Well, a few months prior to this incident, I had attended a seminar where I was introduced to energy therapy to help release negative thought patterns. It’s called the Emotional Freedom Technique, also known as EFT or tapping.

Gary Craig invented EFT in the early 1990’s. He was a student of Dr. Roger Callahan, the father of TFT, or Thought Field Therapy which he discovered in the late 1980’s.

Carol Look, a well-known EFT expert and practitioner, describes EFT as a form of psychological acupressure. The way EFT works is first, you find your target – the issue of the problem you are having (for me it was suicide) and imagine a scale from zero to ten, with zero being the least amount of pain or emotional discomfort that you are. feeling about the problem, with ten being the highest grade. You identify where you are on that scale of pain or suffering, then you start the process.

The process involves a series of finger touches at certain locations known as meridian points on your body. As you tap, you say out loud what is known as the opening statement, followed by a tapping progression called the negative reminder phrase, which ends with a round of tapping using the positive statement or phrase.

At first this whole tapping thing really sounded ridiculous to me, but I did it anyway and saw how it helped. It was the solution to my problem. I kept doing it and even though I didn’t feel like living, or even doing the tapping rounds, it helped me get over the suicidal feelings. I thought about trying to fake it until you get him close, and it worked!

Little by little, something inside me began to change. I started to feel better. My suicidal thoughts became less and less frequent. It took a while, but this tapping thing really worked.

I have struggled with depression all my life and although I have not completely gotten rid of it, my suicidal thoughts are gone! In fact, I can imagine a future for myself. Every day that I live I give thanks for what I have, and I can see what a terrible mistake it would have been for me to end my life.

Not every day is perfect. I still take medication for depression and see a therapist, although less often, now I can deal with my depression better thanks to EFT. Now I can enjoy life and look to the future.

I am not advocating replacing professional help with EFT. But EFT is yet another tool I have to use in my defense arsenal against feeling low, depressed, and hopeless.

The reason I am writing this article is to help anyone who is in a similar situation. I want everyone to know that no matter how bad things seem, even to the point where it hurts so much that you’re thinking about hurting yourself (or killing yourself), there is hope.

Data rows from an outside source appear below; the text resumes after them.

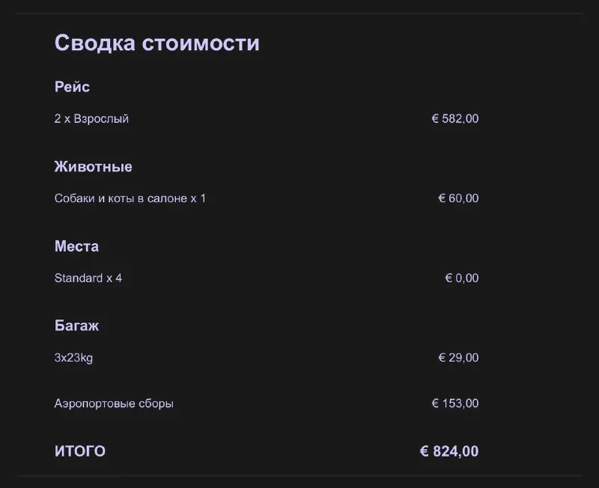Image resolution: width=599 pixels, height=488 pixels.
Task: Select the € 582,00 flight price
Action: (x=454, y=119)
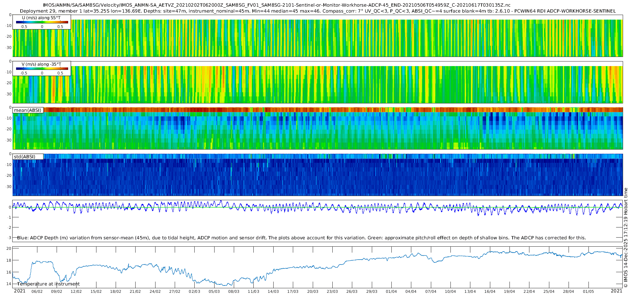Click the 14 tick on temperature axis
Viewport: 629px width, 297px height.
point(9,284)
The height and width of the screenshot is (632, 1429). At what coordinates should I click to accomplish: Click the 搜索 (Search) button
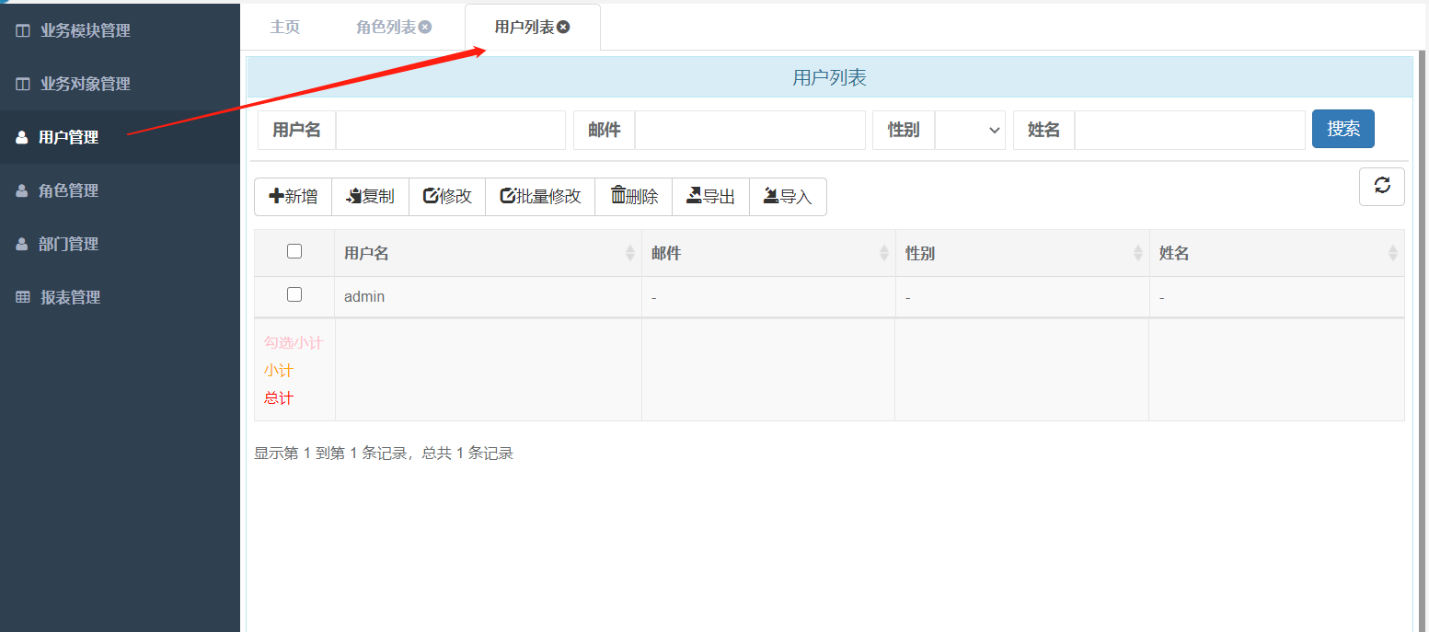[x=1343, y=129]
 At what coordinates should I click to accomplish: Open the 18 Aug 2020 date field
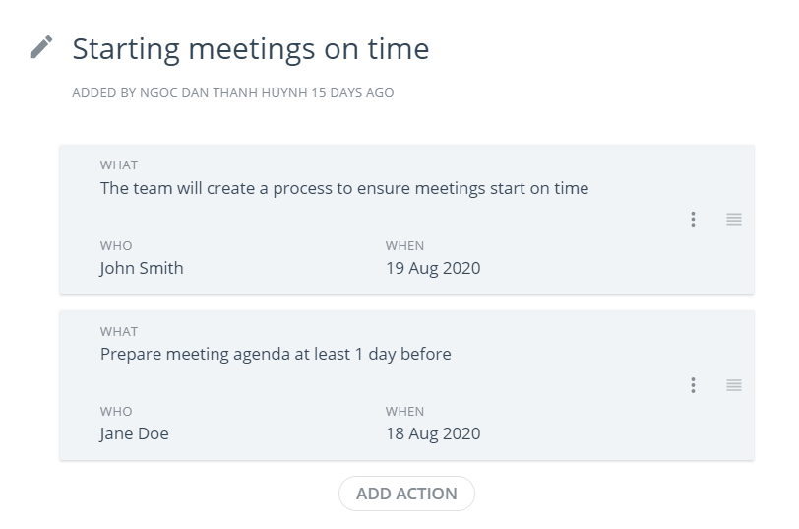point(433,433)
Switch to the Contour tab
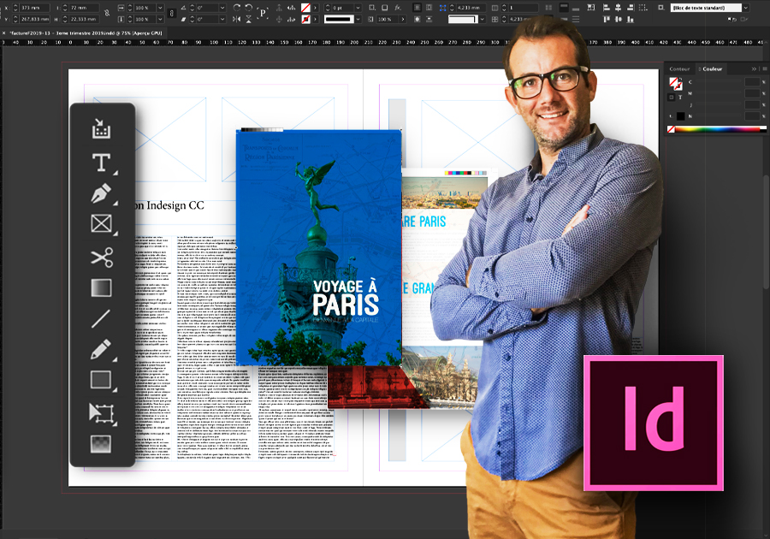This screenshot has width=770, height=539. click(x=679, y=69)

Suicide is not a solution. It’s the worst thing you could do, not just for yourself, but for anyone you leave behind who will have to live with your suicide for the rest of their lives.

Do you really want that? Of course you don’t.

I believe that EFT helped me and possibly can help you. If you feel depressed and/or suicidal, give it a try. There is a lot of free literature on the subject of EFT (a free guide can be downloaded from my website). You can also go to YouTube; type “EFT” into the search box and several videos will appear showing you how to do it.

You are important and worth living even if you don’t believe it or feel it. Try EFT. It’s free, and it’s easy to do. You are positively worth it! The phrase fake it until you make it was never more true than it was for me using EFT. And i did it! You also can!